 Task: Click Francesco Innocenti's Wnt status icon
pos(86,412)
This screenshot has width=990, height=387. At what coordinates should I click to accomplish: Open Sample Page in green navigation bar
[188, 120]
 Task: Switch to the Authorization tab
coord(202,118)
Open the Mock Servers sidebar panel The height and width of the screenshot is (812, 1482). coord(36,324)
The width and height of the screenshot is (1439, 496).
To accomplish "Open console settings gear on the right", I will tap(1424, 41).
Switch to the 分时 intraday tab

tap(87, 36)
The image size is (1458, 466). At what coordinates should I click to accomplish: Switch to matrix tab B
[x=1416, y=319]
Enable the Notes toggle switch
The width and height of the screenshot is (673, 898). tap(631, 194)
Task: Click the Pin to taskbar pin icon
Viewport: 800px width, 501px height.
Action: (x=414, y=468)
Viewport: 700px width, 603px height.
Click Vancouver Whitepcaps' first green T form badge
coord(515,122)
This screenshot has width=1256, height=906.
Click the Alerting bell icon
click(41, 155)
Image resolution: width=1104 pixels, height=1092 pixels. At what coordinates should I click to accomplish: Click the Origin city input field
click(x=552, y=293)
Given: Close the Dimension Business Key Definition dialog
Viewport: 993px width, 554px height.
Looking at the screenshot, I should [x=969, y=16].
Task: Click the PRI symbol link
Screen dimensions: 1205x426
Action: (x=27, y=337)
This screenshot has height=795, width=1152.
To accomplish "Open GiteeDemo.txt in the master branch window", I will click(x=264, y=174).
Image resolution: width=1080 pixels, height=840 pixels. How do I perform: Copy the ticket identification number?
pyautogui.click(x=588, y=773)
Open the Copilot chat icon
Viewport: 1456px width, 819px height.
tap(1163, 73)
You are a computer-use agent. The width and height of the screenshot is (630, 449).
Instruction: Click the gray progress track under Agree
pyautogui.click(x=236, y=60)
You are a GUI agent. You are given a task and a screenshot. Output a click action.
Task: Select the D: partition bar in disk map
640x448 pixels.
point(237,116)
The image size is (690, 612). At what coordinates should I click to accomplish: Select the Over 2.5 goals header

Task brief = Repeat exactly the lines from the one containing "Image resolution: width=1104" to the end of the records.

Expected answer =
Image resolution: width=1104 pixels, height=1092 pixels. At what coordinates should I click to accomplish: Click the Origin city input field
click(x=552, y=293)
Given: Close the Dimension Business Key Definition dialog
Viewport: 993px width, 554px height.
Looking at the screenshot, I should [x=969, y=16].
Task: Click the PRI symbol link
Screen dimensions: 1205x426
Action: (x=27, y=337)
This screenshot has height=795, width=1152.
To accomplish "Open GiteeDemo.txt in the master branch window", I will click(x=264, y=174).
Image resolution: width=1080 pixels, height=840 pixels. How do I perform: Copy the ticket identification number?
pyautogui.click(x=588, y=773)
Open the Copilot chat icon
Viewport: 1456px width, 819px height.
tap(1163, 73)
You are a computer-use agent. The width and height of the screenshot is (630, 449).
Instruction: Click the gray progress track under Agree
pyautogui.click(x=236, y=60)
You are a GUI agent. You are given a task and a screenshot. Output a click action.
Task: Select the D: partition bar in disk map
640x448 pixels.
point(237,116)
The image size is (690, 612). At what coordinates should I click to accomplish: Select the Over 2.5 goals header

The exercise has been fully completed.